Old Hotel Linen, a business opportunity for Chibini Community02 June 2017
Durban University of Technology add fresh take to community development
Budding entrepreneurs from Durban University of Technology (DUT) have identified a niche opportunity in discarded hotel linen that can contribute to job creation, upskill a community and contribute to reducing the carbon footprint.
As a result, the Chibini Linen team entry submitted by the Enactus DUT team has been recognised as one of the eight finalists for the Barloworld Social Innovation Youth Awards (BSIYA) competing at the judging ceremony on Friday, 30 June. The national winner for the 2017 BSIYA will be announced on Wednesday, 12 July 2017.
Research conducted by the Enactus DUT team revealed that hotels recycle most of their merchandise (i.e. newspaper, cardboard, aluminium cans and plastic bottles) but rarely recycle their textiles.
“Ninety-five percent of the textiles that are discarded by hotels are actually recyclable which could actively contribute to decreasing the world’s carbon footprint,” says Enactus DUT team leader, Obed Chauke.
This problem then became their focus for an innovative solution. By recycling and upscaling discarded linen from various hotels in and around Durban, they address environmental sustainability and create an entrepreneurial opportunity for a group of ladies from the Chibini community.
With a high unemployment rate of 48%, Chibini is a rural community situated approximately 100km from Durban, characterised by a lack of resources, disruptive electricity supply and poor access to municipal services where over a third of the households have no running water.
According to Chauke, the 10 ladies selected for the project are between the ages of 20-60 and have sewing skills but lack the required resources and business skills to maximise their entrepreneurial potential. The ladies make innovative use of their own fresh produce to dye the white linen to coloured fabric making a product range which includes a children’s bedroom range, cushions, curtains, backpacks and sling bags.
The project which will assist Ndwedwe Municipality in addressing some of these unemployment issues will apply the principle of peer learning – “so individuals teach each other the various skills such as pattern making, cutting, sewing and overlocking. The project promotes entrepreneurship and free trade in an endeavour to make the beneficiaries financially independent and improve their quality and standard of living,” says Chauke.
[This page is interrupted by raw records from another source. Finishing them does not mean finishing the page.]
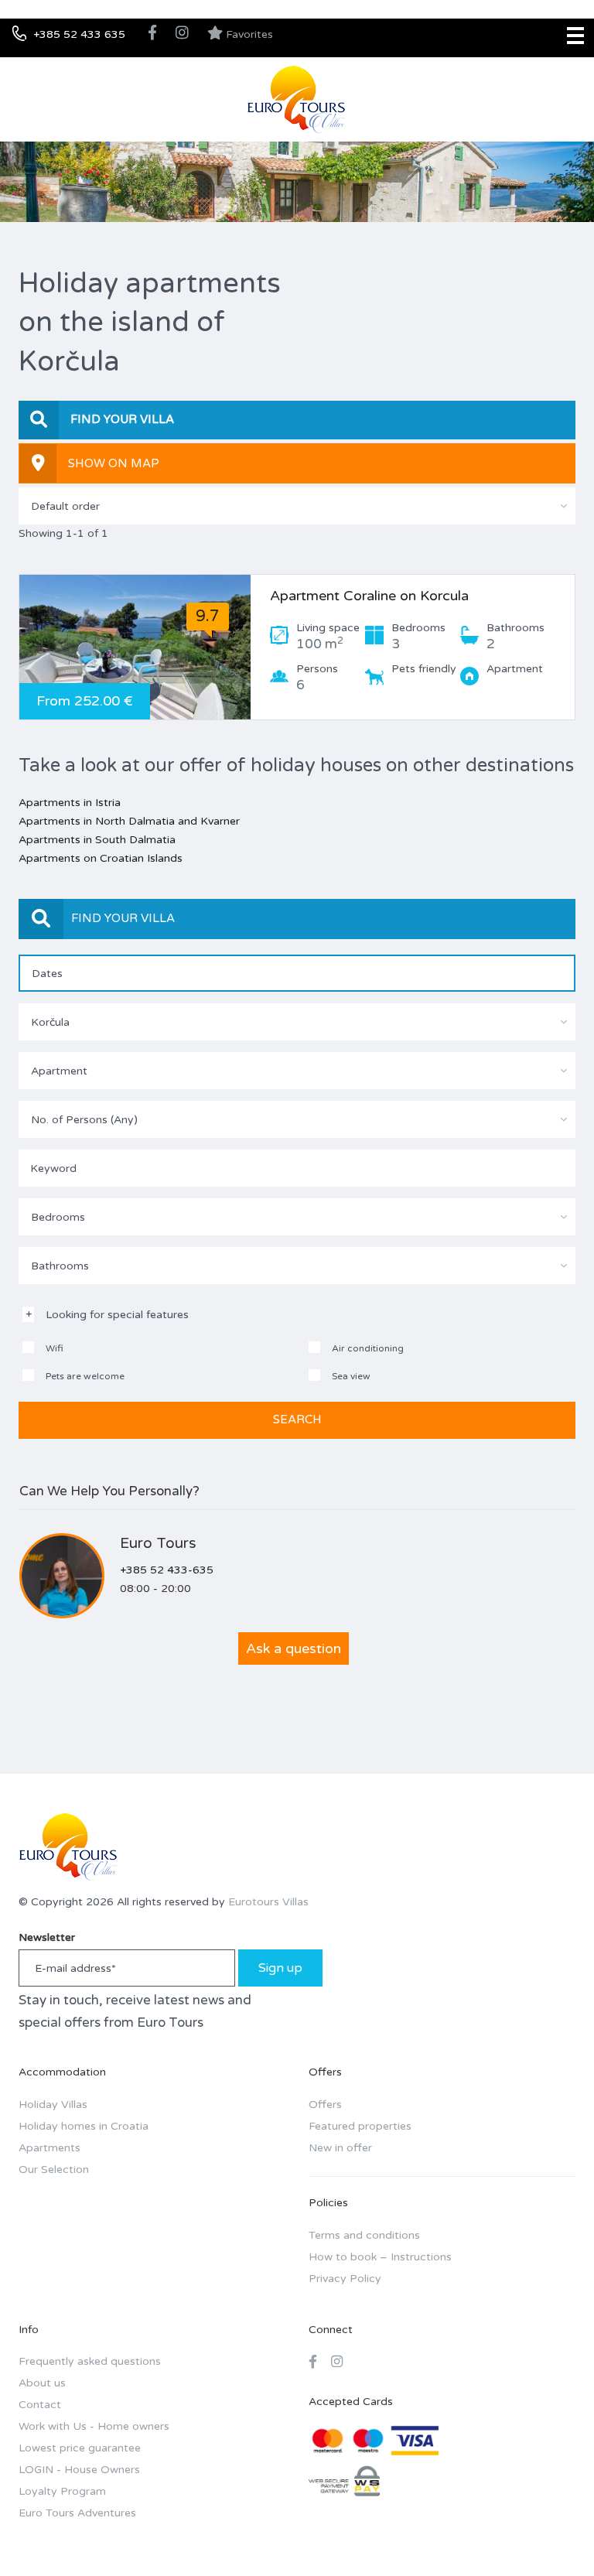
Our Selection (54, 2169)
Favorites (248, 34)
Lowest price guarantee (80, 2448)
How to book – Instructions (380, 2256)
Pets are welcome (84, 1376)
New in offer (340, 2147)
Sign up (280, 1968)
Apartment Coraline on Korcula (369, 595)
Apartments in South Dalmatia (97, 839)
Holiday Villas (53, 2104)
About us (42, 2383)
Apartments (49, 2147)
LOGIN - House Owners (79, 2469)
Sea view (349, 1376)
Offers (325, 2104)
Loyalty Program (62, 2491)
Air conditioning (366, 1348)
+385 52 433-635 (166, 1570)
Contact (40, 2404)
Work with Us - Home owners (94, 2426)
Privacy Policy (345, 2278)
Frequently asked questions (90, 2361)
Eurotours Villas (268, 1901)
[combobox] (297, 505)
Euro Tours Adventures (77, 2513)
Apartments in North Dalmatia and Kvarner (129, 821)
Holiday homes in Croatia (83, 2126)
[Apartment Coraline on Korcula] (135, 647)
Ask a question (293, 1648)
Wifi (53, 1348)
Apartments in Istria (70, 802)
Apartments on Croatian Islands (101, 858)
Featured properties (360, 2126)
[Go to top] (551, 2533)
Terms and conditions (364, 2235)
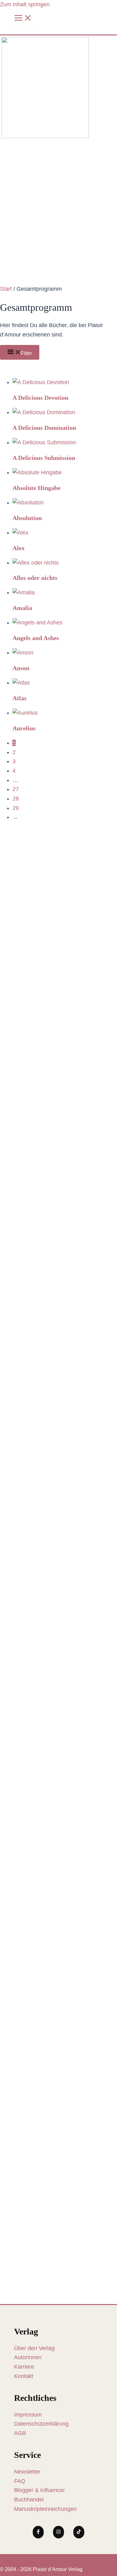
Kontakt (23, 2376)
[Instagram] (58, 2532)
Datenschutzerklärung (41, 2424)
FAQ (19, 2481)
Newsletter (27, 2472)
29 (15, 808)
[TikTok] (78, 2532)
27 (15, 789)
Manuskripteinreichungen (45, 2509)
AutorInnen (27, 2357)
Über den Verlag (34, 2348)
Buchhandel (29, 2499)
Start (6, 289)
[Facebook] (38, 2532)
“We believe in initiatives like these that have the potential to contribute towards solving the challenges facing many of our communities. Particularly exciting is that the team has also thought of how to make this project sustainable over the long-term,” says Group executive of Corporate Affairs at Barloworld, Sibani Mngomezulu.“Barloworld seeks to be a catalyst for change and to contribute to the empowerment and transformation initiatives that will ensure the sustainability of our broader society,” he adds.
Enactus South Africa is a platform that brings tertiary students, academic advisors and business leaders together to improve socio-economic conditions in South African communities.
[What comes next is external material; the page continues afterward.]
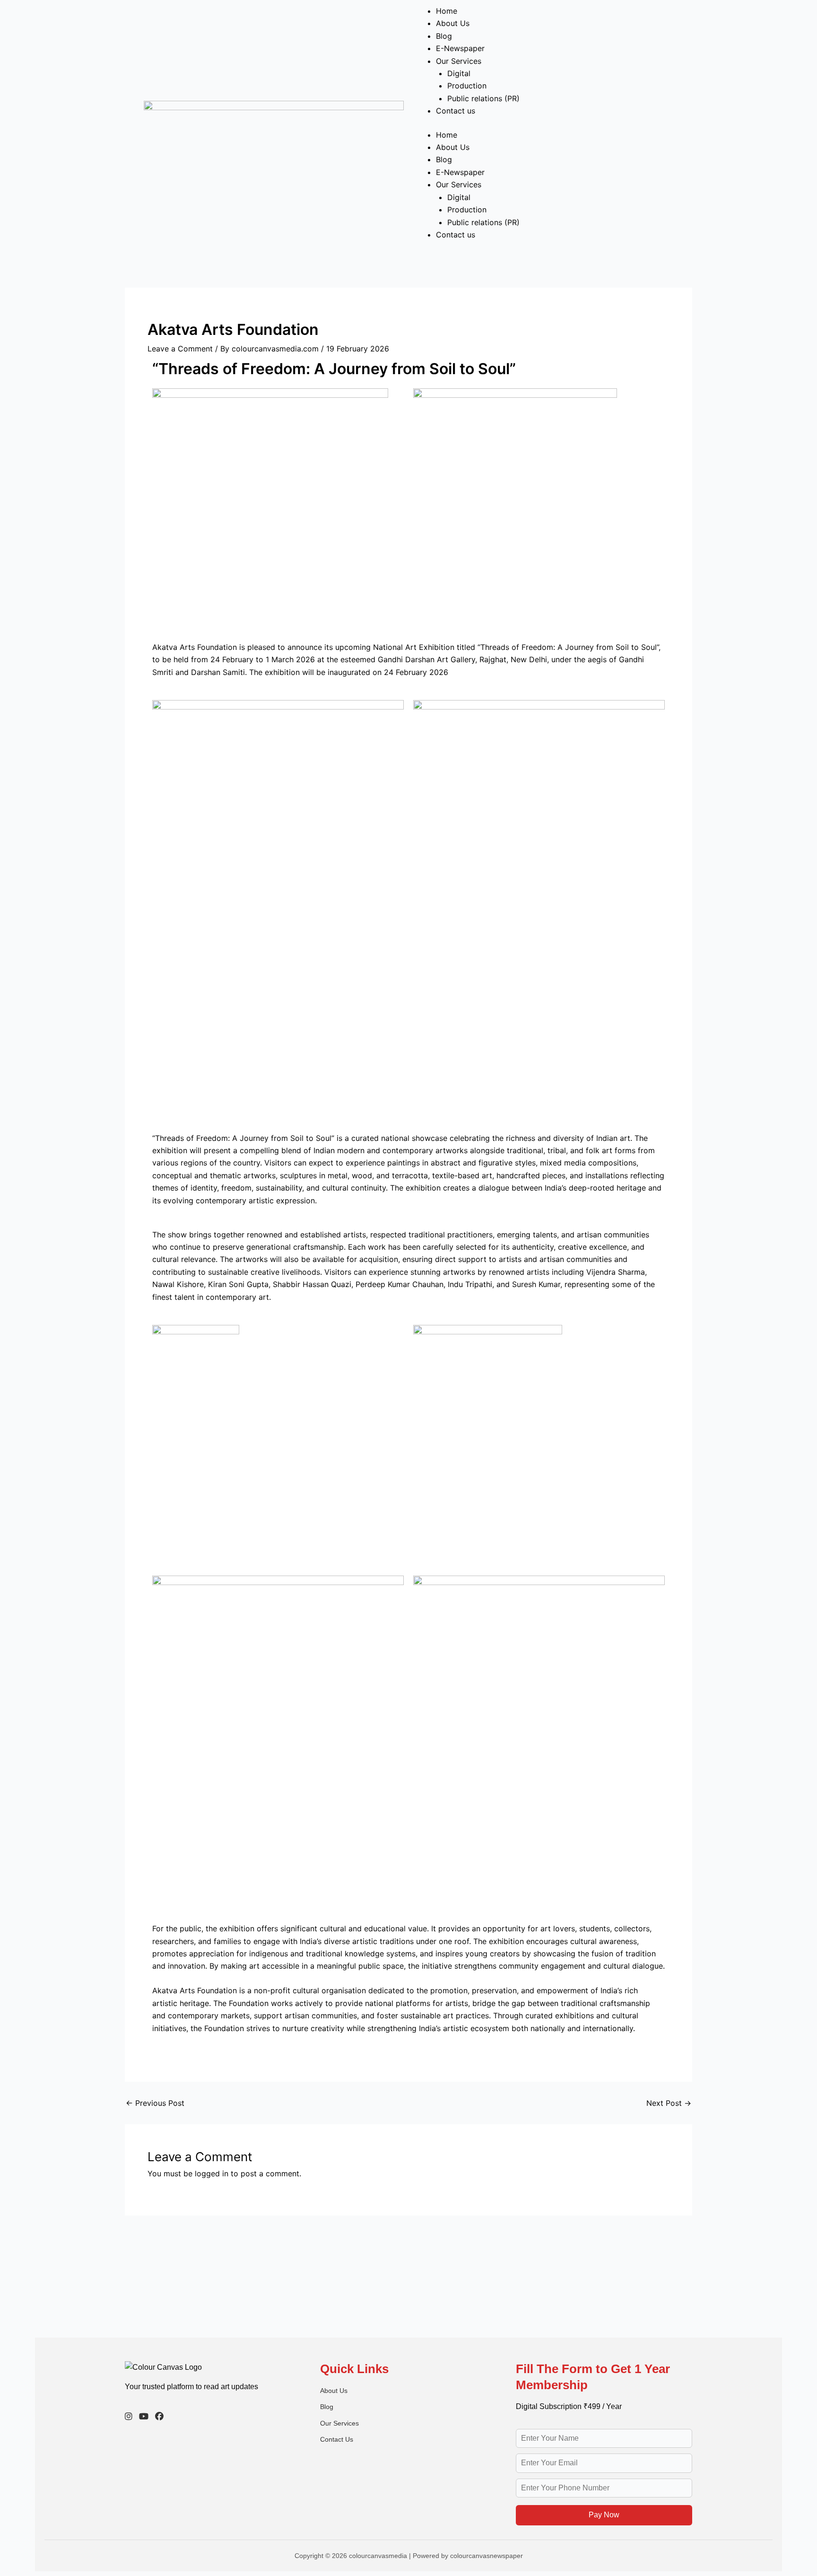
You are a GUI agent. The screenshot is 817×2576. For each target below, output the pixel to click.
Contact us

The Enactus DUT team has also partnered with non-profit organisation Church Alliance of Social Transformation (CAST). CAST will provide basic business training on registering a business, marketing successfully, submitting tenders, managing cash flow and other areas to enable success.
“In supporting Enactus, we are able to play an important role in promoting entrepreneurship, encouraging young people to improve lives and strengthen communities, and developing responsible leadership,” says Mngomezulu.